(Dataset entries)
== == ==

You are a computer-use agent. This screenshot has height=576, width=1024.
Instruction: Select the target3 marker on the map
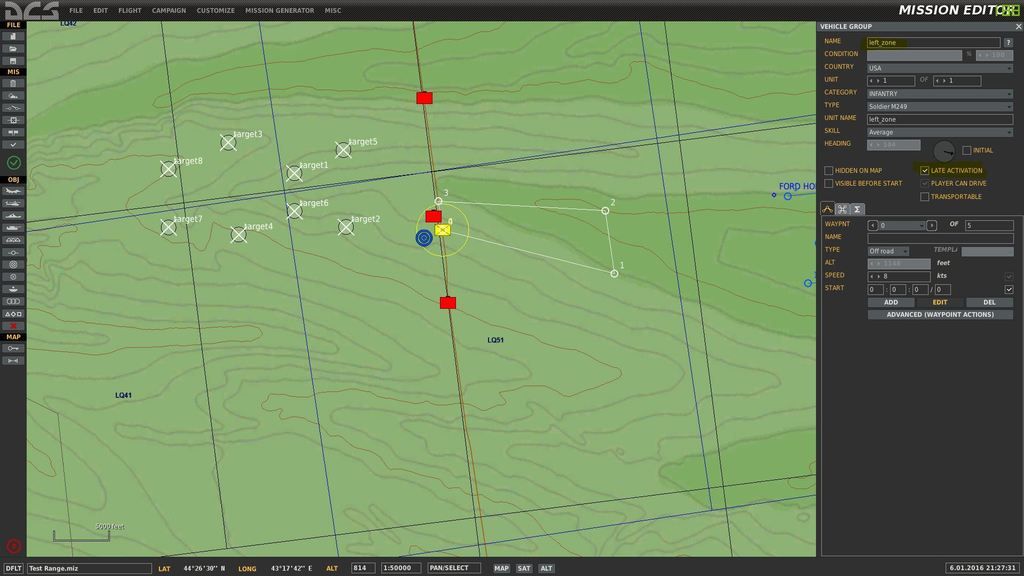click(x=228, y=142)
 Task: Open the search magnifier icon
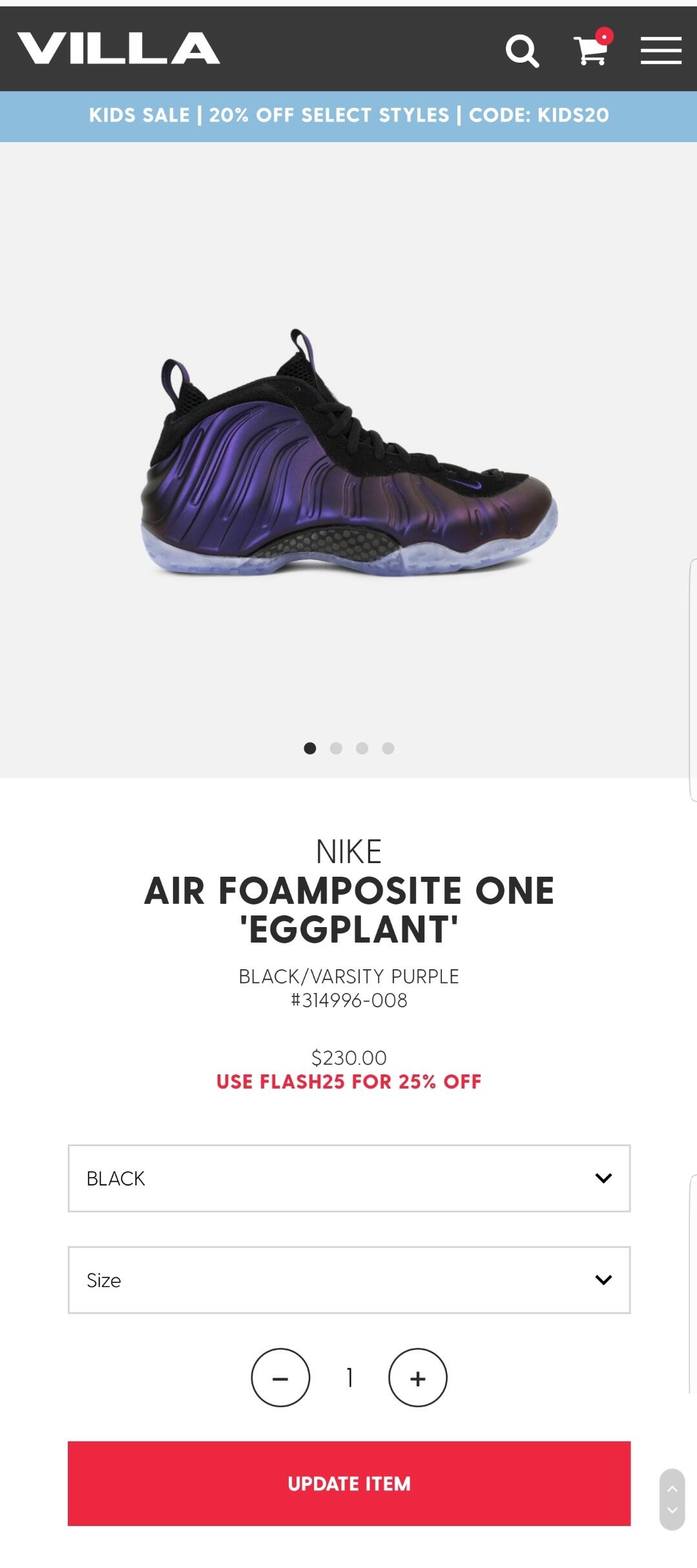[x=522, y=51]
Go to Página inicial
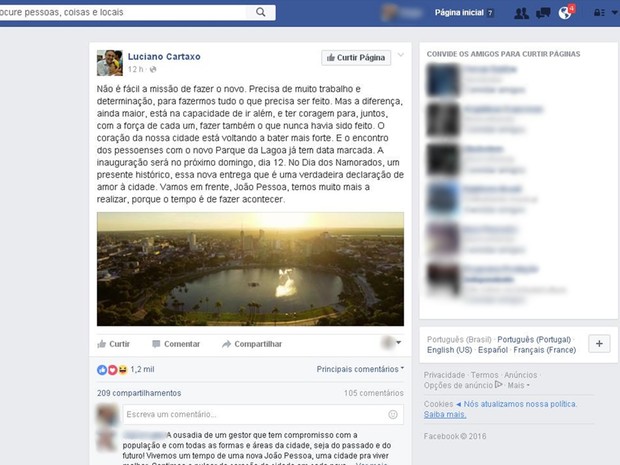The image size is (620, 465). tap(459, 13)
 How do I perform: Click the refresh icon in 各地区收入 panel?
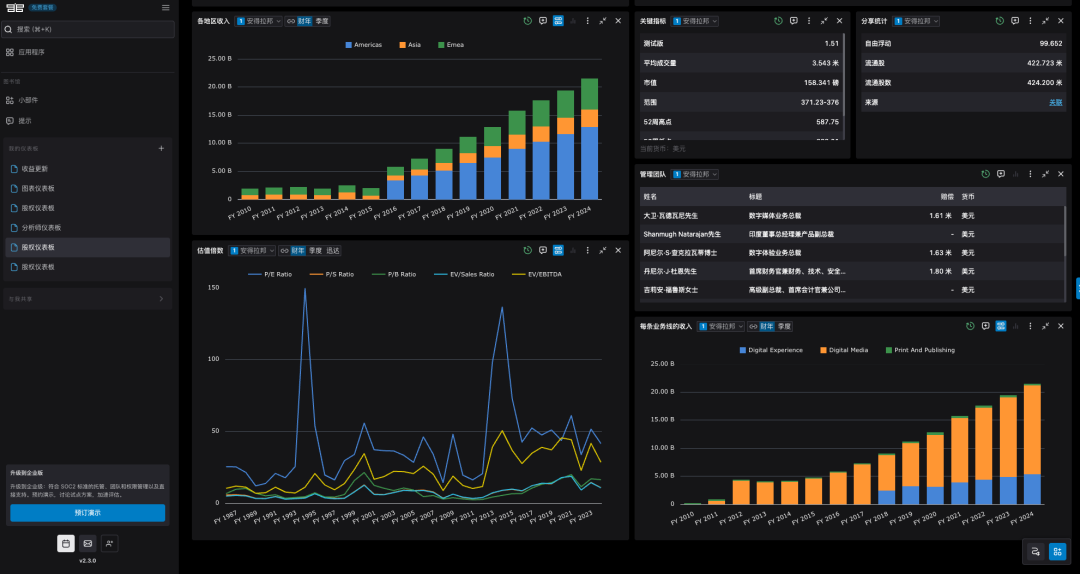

== == ==

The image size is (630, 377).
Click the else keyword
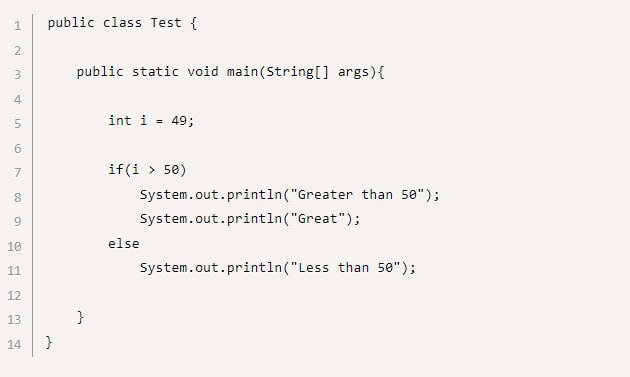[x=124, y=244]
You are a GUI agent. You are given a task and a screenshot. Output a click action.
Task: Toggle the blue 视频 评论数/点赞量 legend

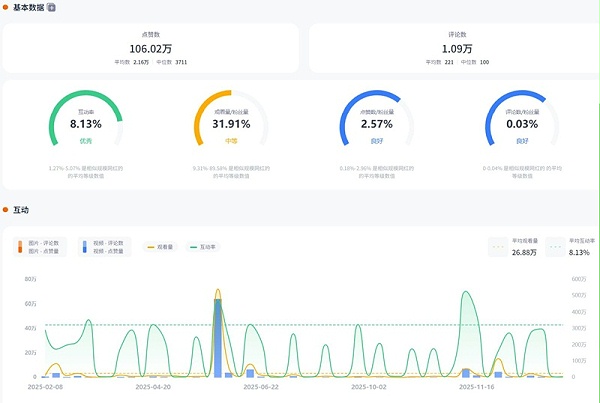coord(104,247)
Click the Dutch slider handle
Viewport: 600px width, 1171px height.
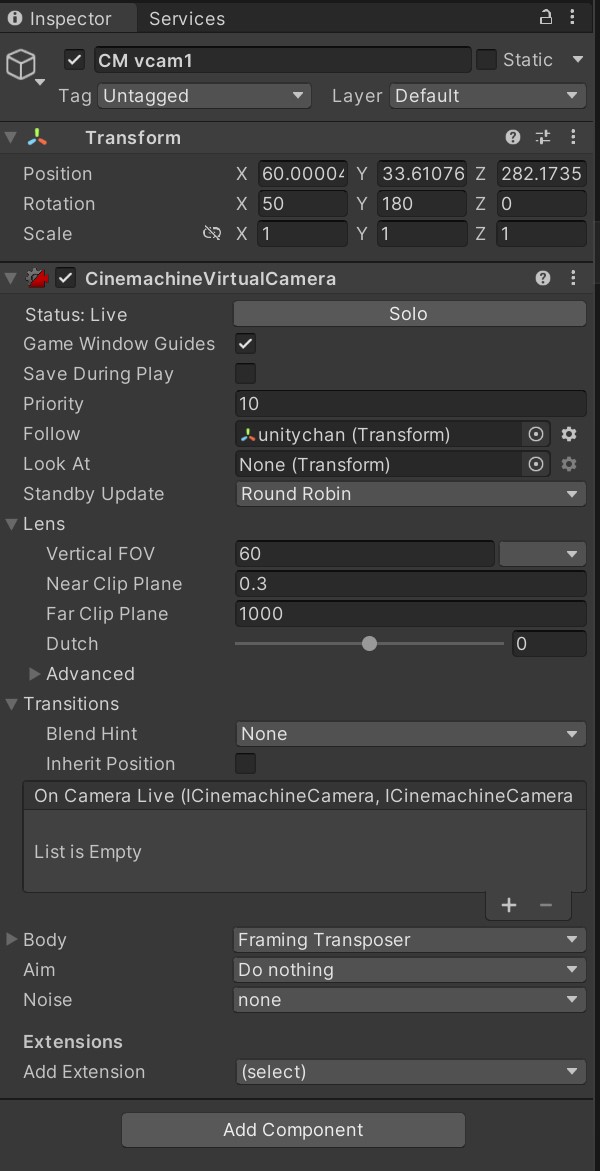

== == ==

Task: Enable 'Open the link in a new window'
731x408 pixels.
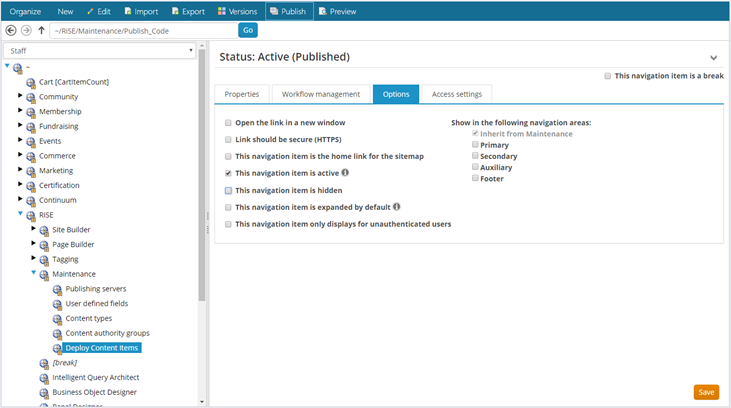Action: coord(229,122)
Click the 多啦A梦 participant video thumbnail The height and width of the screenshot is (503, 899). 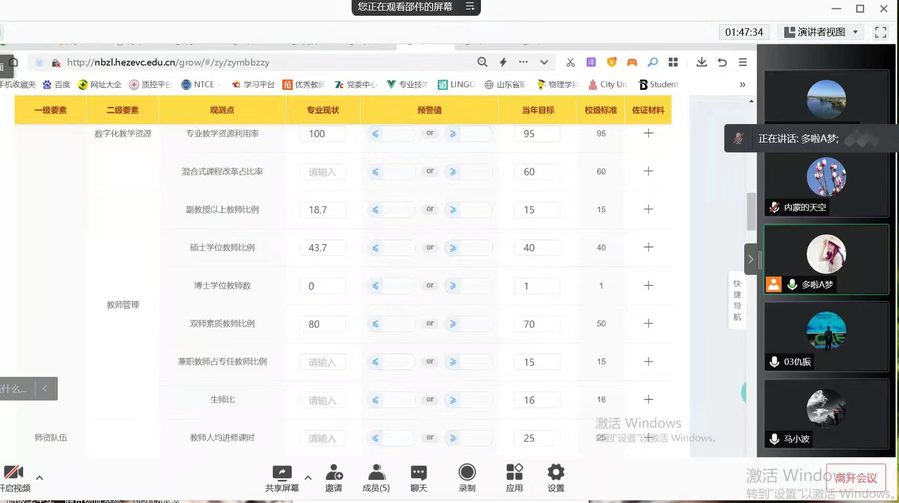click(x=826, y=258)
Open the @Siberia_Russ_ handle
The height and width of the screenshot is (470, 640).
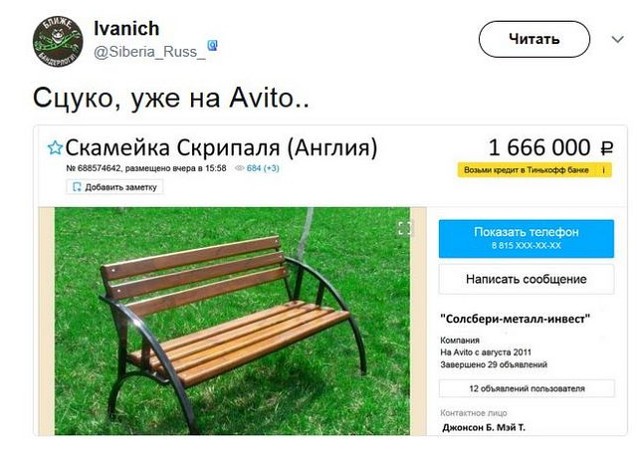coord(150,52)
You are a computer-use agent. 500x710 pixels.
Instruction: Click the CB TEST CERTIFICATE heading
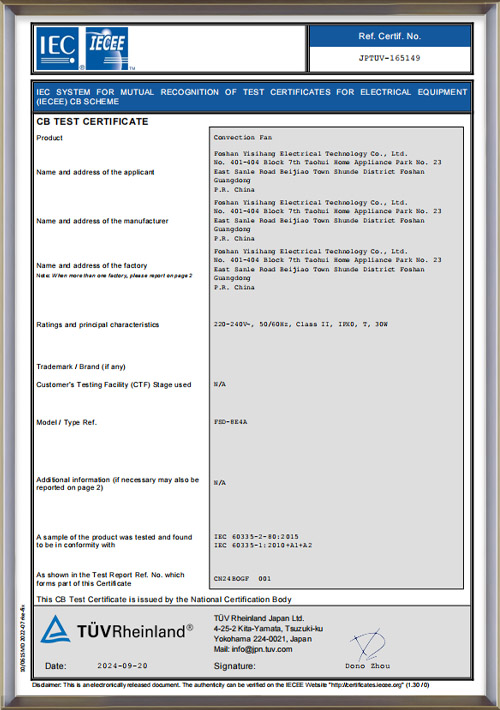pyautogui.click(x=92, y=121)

== == ==

YOUR OBJECTIVE:
Copy the lines above between the one holding "Go to Página inicial" and the one holding "How do I perform: Click", inclusive. Drop the pictures.

THE COMPLETED TASK:
Go to Página inicial
The image size is (620, 465). tap(459, 13)
 How do I perform: Click the refresh icon in 各地区收入 panel?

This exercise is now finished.